Programming Nightmare

            The first reason why it is so difficult for computers to be programmed to play Go is because of the massive number of combinations in the game. There is an estimated 10 to the power of 700 possible variations of the game of Go. By comparison, Chess only has 10 to the power of 60 possible scenarios. Secondly, it is hard for computers to estimate at any board position whether white or black has the advantage. This is different from chess or checkers because oftentimes one may be winning because they have one more piece on the board than the opponent. In Go, the status of stones being alive or dead may be ambiguous. Coupled with the fact that positional strength is hard to judge, Go is a programming nightmare. Since it is impossible to accomplish this task of solving this game directly, a different method is required.

The Solution

            Prior to AlphaGo, Go programs generally focused less on evaluating the state of the board and more on looking at how the game may play out. Crazy Stone used an algorithm called the Monte Carlo tree search to sample some possible moves to choose between rather than trying to calculate every possible sequence. Using this method, Crazy Stone is able to defeat high level amateur players. The research team at Google DeepMind, however, decided to confront the issues of Go directly. Instead of determining the best move through randomly generated options, it distinguishes a good move from a poor one and assesses the strength of its position based on the state of the board. To accomplish this task, AlphaGo is programmed with the ability to utilize a combination of a Monte Carlo tree search along with deep neural networks, or programs that attempt to learn through interpreting data through examples and experience.

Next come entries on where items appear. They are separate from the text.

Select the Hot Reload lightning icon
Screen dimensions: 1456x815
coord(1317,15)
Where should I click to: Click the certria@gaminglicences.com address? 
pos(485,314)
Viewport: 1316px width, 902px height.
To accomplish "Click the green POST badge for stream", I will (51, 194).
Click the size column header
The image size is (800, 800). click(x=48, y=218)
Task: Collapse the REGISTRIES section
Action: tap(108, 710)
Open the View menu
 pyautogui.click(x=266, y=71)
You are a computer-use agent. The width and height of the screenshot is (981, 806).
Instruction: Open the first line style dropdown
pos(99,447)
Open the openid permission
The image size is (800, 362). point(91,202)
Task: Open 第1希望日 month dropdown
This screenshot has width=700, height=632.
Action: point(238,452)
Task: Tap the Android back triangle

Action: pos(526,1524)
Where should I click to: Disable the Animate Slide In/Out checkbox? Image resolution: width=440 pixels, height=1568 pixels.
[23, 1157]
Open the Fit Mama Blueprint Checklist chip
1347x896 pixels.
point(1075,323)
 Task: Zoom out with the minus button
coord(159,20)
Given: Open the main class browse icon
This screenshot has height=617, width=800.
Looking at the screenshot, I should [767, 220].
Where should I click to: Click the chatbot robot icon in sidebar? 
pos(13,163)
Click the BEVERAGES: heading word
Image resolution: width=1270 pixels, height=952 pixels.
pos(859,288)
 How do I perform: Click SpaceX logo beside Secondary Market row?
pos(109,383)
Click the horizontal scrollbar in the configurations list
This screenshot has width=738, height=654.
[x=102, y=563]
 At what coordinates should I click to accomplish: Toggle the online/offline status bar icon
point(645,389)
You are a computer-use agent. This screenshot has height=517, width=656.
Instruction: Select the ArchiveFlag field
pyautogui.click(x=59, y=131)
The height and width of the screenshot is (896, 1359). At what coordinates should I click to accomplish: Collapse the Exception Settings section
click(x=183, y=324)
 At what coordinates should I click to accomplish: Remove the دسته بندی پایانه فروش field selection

            In combining an already popular method for calculating Go moves along with cutting edge computer learning technology, AlphaGo is able to be to crush a human Go professional. Despite this, many other top professionals remain skeptical of its ability as some would describe the program's play style as being too passive. AlphaGo would have to take more professional opponents in order to sway disbelievers.   

 

AlphaGo: Reinforced Learning In Go

            Following the defeat of professional Go player Fan Hui, I am interested in how the program AlphaGo displays such a high level of skill. For this research, I will go in depth in describing how AlphaGo works and explain how it is better than its predecessors.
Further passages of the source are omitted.